Today, while reading through blogs and websites my chest hurt. My eyes swelled and little flickers, like an old movie playing in black and white danced through my thoughts. Waiting at the pier for the boat to come within sight, flags in the hands of children dressed in mini uniforms and red, white and blue dresses. You don’t want to remember the pain. You don’t want to remember the loneliness, the funeral you attended alone, the child you gave birth to without him, the empty chair at the dinner table every night…..for months. Your brain tries to protect you and at first, you remember the good.

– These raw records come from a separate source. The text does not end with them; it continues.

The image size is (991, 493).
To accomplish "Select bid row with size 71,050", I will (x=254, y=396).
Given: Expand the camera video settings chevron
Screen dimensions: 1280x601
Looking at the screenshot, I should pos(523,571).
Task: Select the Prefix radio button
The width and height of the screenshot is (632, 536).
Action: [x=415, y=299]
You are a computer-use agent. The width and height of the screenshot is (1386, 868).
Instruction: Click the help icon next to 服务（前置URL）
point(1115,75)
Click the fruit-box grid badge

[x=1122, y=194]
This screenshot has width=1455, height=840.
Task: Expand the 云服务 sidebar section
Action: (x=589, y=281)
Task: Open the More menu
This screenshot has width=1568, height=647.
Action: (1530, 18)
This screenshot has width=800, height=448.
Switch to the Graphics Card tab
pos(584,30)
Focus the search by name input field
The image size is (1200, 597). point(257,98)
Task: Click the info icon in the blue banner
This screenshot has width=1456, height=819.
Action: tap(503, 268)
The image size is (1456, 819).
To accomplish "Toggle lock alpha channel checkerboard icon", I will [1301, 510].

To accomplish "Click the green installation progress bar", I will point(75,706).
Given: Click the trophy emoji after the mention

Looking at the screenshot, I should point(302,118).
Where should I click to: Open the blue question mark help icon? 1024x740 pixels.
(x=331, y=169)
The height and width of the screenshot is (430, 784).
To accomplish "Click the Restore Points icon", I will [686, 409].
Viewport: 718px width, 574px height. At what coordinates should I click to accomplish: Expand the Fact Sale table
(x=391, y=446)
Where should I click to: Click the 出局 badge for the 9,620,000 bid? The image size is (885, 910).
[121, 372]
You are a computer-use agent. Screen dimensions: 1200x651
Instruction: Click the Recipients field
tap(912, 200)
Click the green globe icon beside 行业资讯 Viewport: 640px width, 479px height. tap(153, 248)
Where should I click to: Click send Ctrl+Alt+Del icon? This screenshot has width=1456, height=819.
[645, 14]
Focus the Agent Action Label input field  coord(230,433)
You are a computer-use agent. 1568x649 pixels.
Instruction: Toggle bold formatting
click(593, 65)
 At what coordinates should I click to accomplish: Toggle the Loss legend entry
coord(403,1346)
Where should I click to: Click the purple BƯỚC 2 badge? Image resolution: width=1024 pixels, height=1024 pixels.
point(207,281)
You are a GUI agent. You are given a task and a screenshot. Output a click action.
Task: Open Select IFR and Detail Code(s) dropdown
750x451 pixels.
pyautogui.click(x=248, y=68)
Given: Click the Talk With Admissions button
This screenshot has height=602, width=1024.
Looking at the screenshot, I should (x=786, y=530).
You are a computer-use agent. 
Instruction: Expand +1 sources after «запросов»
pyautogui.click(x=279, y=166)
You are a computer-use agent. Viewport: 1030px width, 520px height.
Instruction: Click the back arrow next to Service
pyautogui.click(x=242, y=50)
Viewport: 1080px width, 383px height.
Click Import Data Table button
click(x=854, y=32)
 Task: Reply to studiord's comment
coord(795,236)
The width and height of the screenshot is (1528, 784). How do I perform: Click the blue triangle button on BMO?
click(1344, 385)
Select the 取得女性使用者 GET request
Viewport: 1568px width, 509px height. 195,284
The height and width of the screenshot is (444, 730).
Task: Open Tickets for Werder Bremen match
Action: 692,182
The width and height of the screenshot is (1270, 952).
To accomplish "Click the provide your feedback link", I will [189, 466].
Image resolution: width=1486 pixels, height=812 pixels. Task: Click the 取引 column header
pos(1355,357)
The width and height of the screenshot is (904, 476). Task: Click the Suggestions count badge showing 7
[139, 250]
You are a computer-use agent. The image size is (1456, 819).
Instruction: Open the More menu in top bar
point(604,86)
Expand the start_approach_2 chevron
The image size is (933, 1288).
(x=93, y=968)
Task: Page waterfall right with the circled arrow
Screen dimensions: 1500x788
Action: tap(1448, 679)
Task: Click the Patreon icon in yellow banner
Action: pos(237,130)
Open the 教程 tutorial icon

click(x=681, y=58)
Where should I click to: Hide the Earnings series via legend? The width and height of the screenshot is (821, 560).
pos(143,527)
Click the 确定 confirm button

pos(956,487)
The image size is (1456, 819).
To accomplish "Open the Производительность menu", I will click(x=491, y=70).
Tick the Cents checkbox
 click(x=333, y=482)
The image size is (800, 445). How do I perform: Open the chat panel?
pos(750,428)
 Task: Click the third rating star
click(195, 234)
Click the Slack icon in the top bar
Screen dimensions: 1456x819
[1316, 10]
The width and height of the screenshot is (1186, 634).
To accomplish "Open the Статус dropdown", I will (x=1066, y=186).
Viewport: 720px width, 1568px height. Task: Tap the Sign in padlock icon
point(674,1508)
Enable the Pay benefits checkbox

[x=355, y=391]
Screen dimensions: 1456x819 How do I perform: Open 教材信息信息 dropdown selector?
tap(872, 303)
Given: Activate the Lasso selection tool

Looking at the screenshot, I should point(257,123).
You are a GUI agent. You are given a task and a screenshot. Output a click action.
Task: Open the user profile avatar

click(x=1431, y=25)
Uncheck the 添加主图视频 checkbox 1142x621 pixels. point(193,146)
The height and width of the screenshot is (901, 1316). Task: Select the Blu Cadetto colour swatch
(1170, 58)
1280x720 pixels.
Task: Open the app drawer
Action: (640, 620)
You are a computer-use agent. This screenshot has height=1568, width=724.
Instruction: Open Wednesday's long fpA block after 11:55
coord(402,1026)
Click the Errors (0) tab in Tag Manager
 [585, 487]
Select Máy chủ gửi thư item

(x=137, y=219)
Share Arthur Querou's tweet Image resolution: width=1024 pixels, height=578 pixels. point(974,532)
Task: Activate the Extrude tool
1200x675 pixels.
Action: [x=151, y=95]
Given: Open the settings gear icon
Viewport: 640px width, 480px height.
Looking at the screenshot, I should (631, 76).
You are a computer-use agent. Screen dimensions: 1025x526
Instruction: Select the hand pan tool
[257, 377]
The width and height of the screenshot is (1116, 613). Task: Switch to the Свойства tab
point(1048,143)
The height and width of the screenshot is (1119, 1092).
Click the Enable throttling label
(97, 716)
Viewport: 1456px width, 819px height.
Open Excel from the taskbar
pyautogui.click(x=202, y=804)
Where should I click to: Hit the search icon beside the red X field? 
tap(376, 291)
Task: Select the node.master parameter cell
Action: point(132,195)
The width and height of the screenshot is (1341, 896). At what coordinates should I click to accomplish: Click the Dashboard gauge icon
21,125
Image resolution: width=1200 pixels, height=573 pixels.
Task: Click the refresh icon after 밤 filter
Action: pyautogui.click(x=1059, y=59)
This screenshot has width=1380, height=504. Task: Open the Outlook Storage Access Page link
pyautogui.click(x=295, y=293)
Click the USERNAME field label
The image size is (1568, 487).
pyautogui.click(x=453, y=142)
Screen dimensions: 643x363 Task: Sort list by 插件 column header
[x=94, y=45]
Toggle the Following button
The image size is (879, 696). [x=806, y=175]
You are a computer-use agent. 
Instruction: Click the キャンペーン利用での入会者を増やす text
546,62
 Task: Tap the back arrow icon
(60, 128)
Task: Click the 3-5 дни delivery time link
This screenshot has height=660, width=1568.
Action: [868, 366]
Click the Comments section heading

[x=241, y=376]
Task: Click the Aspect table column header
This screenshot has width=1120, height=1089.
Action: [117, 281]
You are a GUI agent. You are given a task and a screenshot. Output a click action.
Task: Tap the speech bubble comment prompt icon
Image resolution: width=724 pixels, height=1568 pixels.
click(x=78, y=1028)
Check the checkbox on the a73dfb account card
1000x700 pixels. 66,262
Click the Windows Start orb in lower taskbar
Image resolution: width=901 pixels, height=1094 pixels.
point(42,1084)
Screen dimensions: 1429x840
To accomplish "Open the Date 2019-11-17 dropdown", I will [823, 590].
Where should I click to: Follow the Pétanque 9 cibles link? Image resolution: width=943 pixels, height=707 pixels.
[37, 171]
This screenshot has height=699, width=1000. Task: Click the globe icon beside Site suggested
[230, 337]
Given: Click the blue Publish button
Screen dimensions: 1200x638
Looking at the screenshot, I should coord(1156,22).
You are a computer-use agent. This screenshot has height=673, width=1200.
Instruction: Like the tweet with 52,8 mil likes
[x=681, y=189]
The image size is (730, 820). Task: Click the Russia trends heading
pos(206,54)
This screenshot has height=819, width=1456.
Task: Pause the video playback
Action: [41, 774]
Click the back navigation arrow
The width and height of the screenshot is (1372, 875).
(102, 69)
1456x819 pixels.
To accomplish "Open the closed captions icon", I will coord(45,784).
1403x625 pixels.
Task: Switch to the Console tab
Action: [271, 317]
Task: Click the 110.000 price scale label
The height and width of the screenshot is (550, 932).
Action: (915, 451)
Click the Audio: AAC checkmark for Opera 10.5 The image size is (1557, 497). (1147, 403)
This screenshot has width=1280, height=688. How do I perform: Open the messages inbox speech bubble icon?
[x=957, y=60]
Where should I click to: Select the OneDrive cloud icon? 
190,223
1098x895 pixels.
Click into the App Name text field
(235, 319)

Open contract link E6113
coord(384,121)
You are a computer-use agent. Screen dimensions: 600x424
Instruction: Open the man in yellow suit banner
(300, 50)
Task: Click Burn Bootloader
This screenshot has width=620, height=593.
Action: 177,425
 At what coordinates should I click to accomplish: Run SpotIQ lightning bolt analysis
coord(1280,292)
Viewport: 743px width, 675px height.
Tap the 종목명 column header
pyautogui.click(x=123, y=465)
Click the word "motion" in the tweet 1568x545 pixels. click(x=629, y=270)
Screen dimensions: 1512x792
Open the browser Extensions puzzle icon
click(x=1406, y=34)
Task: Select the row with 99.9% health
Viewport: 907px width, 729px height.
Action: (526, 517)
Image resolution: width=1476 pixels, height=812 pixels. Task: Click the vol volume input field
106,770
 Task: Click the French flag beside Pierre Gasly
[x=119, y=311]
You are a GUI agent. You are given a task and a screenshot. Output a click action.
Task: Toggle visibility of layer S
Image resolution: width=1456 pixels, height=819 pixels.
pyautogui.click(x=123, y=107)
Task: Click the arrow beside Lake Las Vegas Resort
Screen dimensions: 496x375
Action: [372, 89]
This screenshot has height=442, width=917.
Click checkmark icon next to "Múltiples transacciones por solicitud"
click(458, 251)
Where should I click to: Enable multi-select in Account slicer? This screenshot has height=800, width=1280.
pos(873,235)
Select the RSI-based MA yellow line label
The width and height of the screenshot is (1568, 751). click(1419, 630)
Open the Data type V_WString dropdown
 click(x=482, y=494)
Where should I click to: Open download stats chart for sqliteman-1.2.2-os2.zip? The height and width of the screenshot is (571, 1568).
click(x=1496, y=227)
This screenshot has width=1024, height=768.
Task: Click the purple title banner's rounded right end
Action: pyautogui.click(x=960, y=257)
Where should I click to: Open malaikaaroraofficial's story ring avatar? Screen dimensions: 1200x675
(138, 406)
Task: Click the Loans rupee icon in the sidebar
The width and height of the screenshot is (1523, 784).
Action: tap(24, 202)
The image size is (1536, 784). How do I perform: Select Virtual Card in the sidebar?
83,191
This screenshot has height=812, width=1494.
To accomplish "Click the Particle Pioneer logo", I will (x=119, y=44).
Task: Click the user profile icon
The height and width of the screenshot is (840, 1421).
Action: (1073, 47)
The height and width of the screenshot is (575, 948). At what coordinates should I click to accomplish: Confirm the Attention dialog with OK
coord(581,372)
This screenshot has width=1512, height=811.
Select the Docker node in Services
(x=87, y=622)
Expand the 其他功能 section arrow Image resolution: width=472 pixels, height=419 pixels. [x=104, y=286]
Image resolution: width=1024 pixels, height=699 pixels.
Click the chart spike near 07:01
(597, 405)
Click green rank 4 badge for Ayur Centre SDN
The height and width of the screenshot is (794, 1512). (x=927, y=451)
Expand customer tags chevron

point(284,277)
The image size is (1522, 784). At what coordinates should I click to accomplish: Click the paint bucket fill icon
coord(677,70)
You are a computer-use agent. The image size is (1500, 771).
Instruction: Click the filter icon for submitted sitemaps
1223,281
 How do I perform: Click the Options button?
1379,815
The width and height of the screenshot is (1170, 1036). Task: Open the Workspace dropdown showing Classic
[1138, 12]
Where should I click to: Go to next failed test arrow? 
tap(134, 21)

It’s how we last a career. Shore Duty has given me time to recoup. To forget the pain. On days like today, I feel the anxiety flourish in my heart. At the end of the year he will be getting ready to deploy again and I am slowly transitioning back into a Navy Wife. My brain won’t shut off. List are made in my house daily, but new things are added under milk and foil on the grocery list…”fill out revised will”, is on today’s list in the kitchen. It’s casually written under “foil”, like it should be “eggs”.
Life goes on and today my husband will come home from work smiling and with a kiss, he will wipe these thoughts away until the next time the subject is brought up. It’s a chosen “temporary amnesia” that we allow ourselves to suffer from to let our hearts heal and give ourselves the time to live without the pain.
I’ll save the tribute I found for next Friday. These words are a true tribute.